A team of Yale researchers has discovered a new complexity in drug resistance that may lead to the development of future therapies for patients with HER2-positive breast cancer.
The study, led by BCRF investigator and Scientific Advisory Board member Dr. Lajos Pusztai, was presented at the 2015 San Antonio Breast Cancer Symposium. His team analyzed DNA from 203 HER2-positive cancer samples from the international NeoALTTO clinical trial to determine whether specific gene mutations could predict response or resistance to HER2-targeted therapies.

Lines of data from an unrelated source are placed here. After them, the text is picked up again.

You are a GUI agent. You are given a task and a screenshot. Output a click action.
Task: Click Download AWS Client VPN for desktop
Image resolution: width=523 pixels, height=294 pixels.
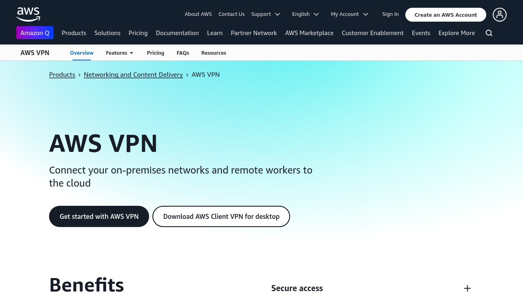[x=221, y=216]
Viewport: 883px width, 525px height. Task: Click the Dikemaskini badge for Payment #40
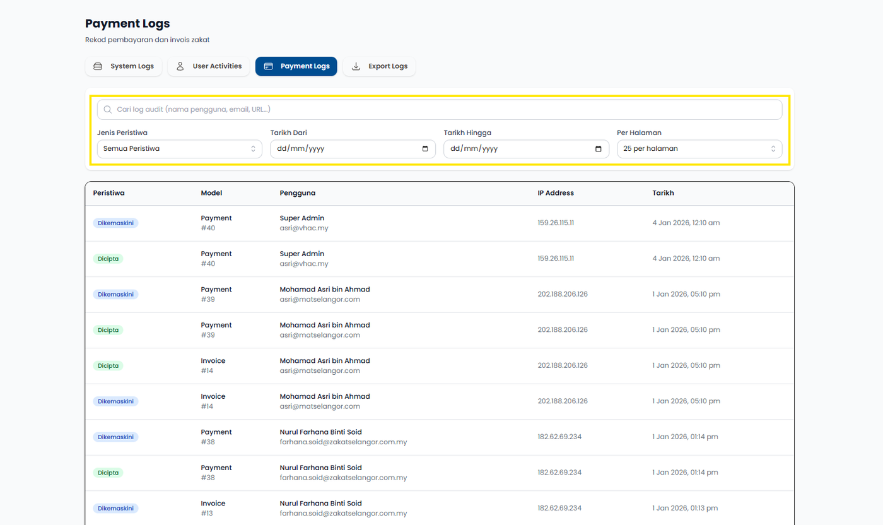coord(115,223)
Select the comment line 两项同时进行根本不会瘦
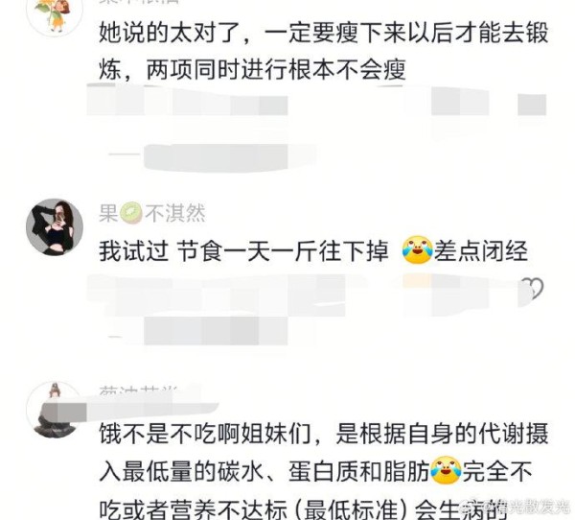Viewport: 575px width, 520px height. tap(252, 70)
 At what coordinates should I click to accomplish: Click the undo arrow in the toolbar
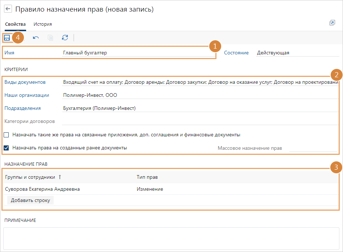(x=36, y=38)
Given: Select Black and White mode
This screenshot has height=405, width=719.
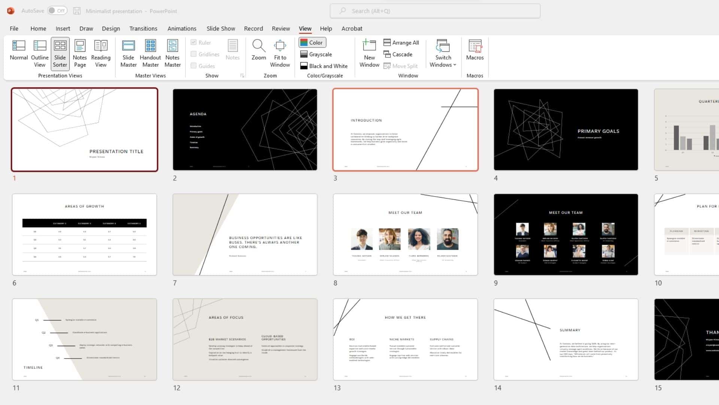Looking at the screenshot, I should point(324,66).
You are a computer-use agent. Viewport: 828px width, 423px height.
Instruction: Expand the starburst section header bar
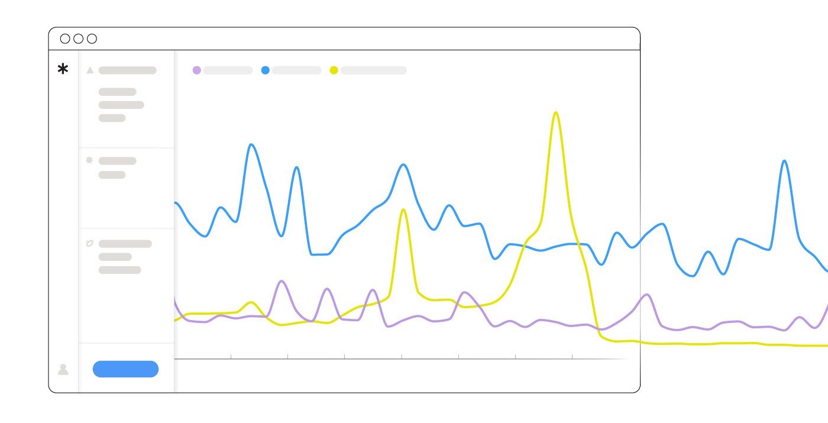click(117, 161)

“The goal of this study is to eventually develop an assay to better define which patients with HER2-positive breast cancer will do better on trastuzumab (brand named Herceptin ©) or lapatinib (brand name Tykerb ©),” Pusztai said.

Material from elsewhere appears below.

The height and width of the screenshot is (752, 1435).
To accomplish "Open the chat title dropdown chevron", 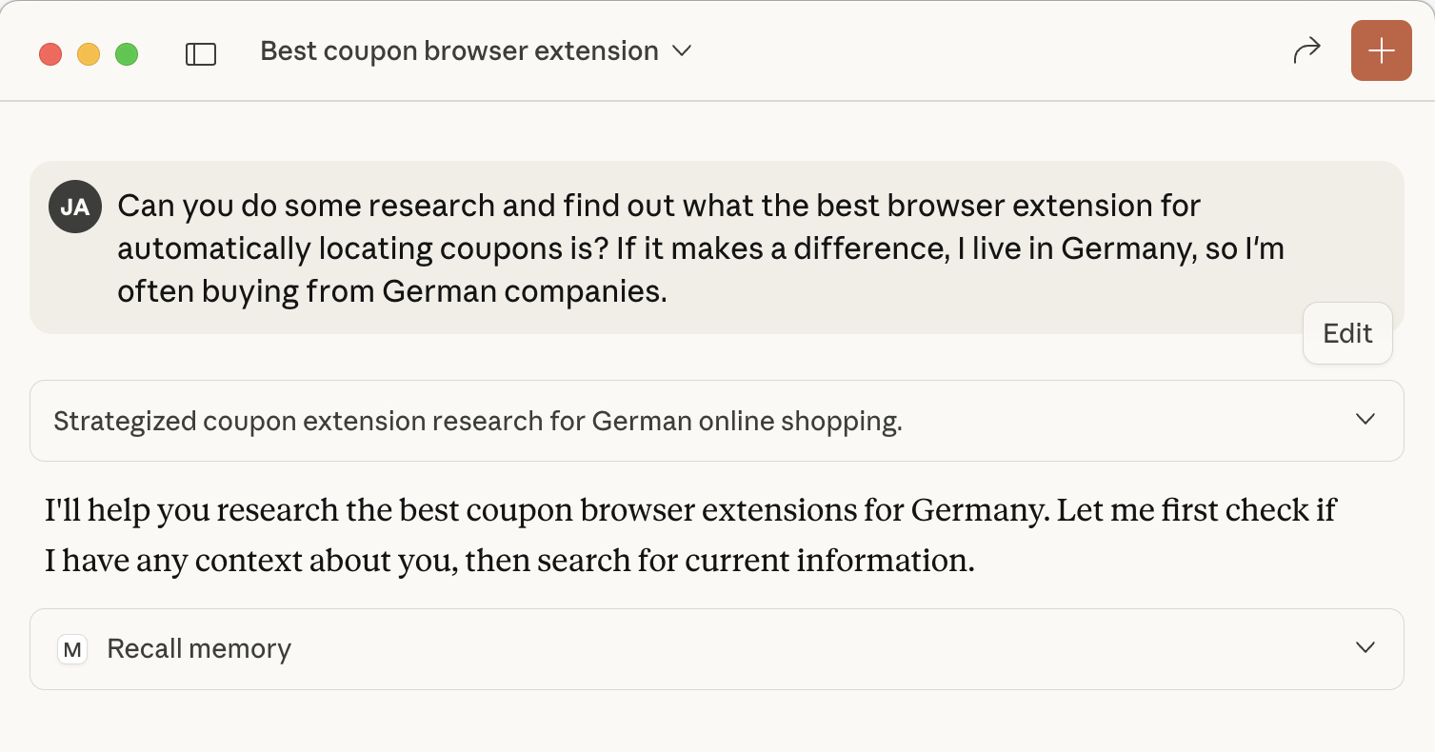I will [x=682, y=51].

HER2-positive breast cancer is an aggressive form of the disease that comprises 20 percent of all breast cancers. In the study, patients with early stage breast cancer were treated pre-operatively with either paclitaxel (Taxol) chemotherapy in combination with one of two HER2 targeted therapies (trastuzumab or lapatinib), or with the drugs alone.
“The key finding is that different cancers acquire resistance to trastuzumab through different mutations in different genes,” Pusztai said. “The silver lining is that these genes participate in biological processes that are all connected through the PIK3CA gene.”

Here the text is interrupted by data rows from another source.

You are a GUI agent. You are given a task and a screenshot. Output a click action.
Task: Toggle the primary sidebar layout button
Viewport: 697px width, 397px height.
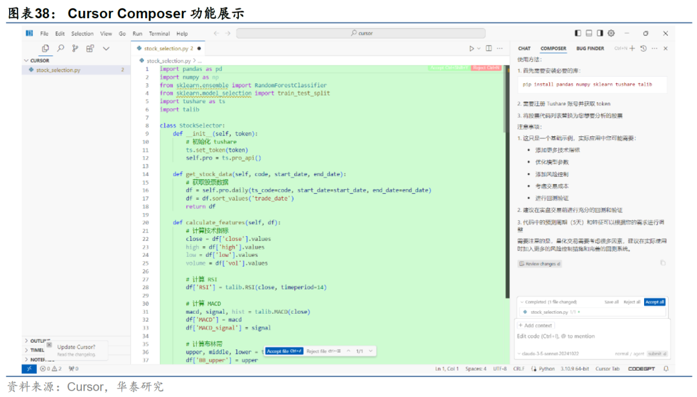coord(578,34)
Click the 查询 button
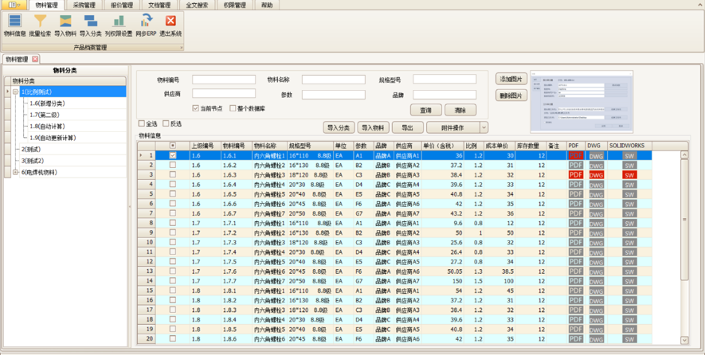 426,110
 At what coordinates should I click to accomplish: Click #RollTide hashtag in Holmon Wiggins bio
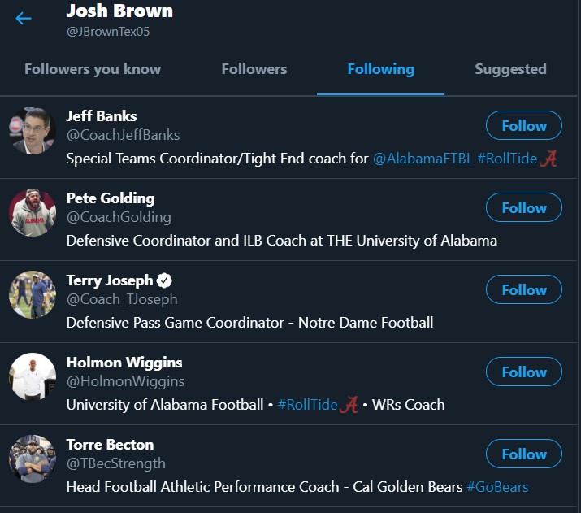307,405
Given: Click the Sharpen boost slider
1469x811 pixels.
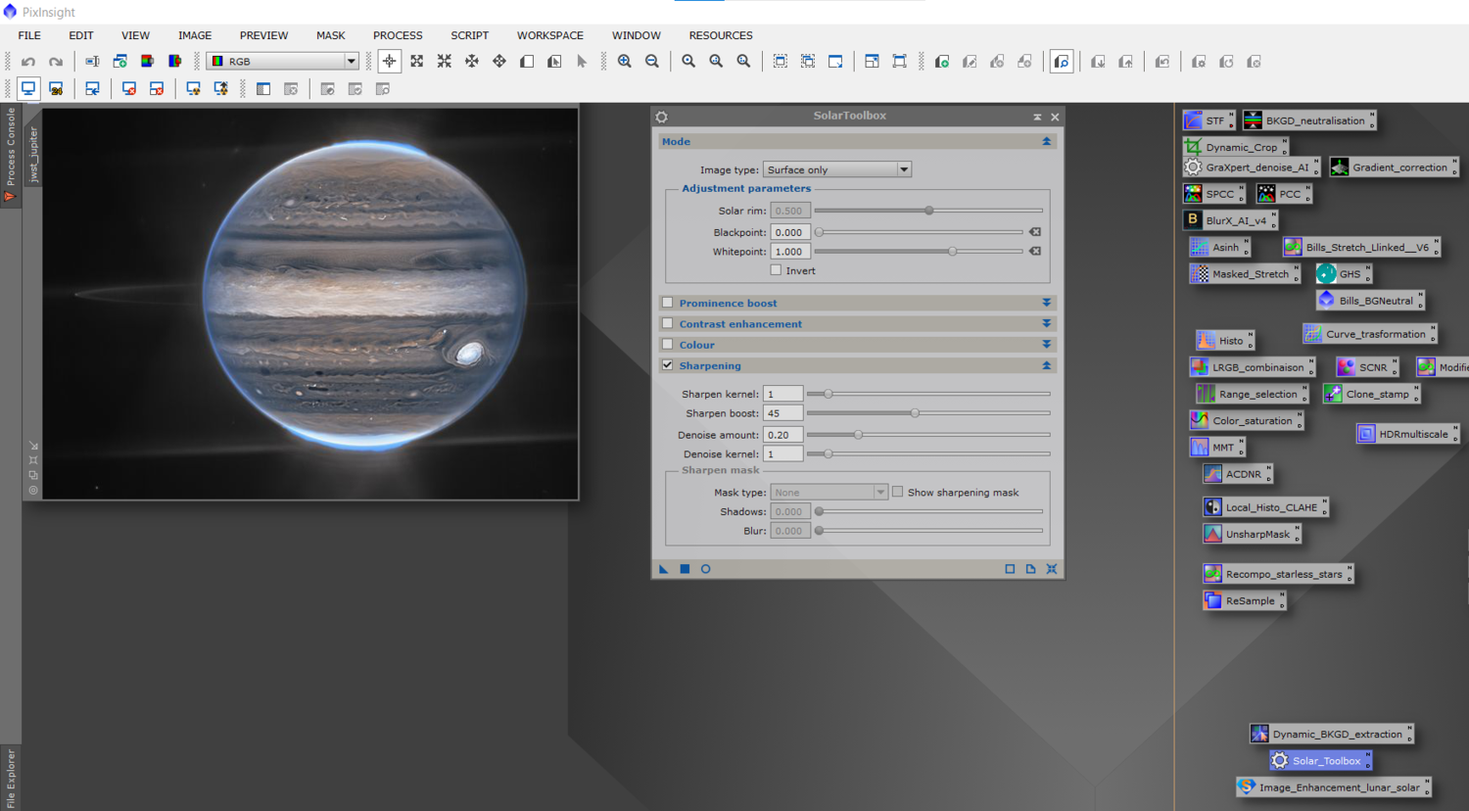Looking at the screenshot, I should point(915,413).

While mutations in the PIK3CA gene were already known to be a marker of decreased sensitivity to trastuzumab, these new results extend this association to a broader network of genes. For instance, investigators also identified a different set of genes whose mutations were associated with greater sensitivity to lapatinib. All of these genes involve the regulation of cell movement.
The findings lead to the conclusion that alterations at the level of pathways may be more informative as predictive markers than single gene mutations, Pusztai said. The next step after this discovery is to validate the findings using a similar data set obtained from clinical trials. This way the team can test their hypothesis to prove whether or not it’s valid.
Pusztai is looking forward to this – and acknowledged his BCRF support that allows him to pursue his work.
“We couldn’t have done this without BCRF funding,” he said.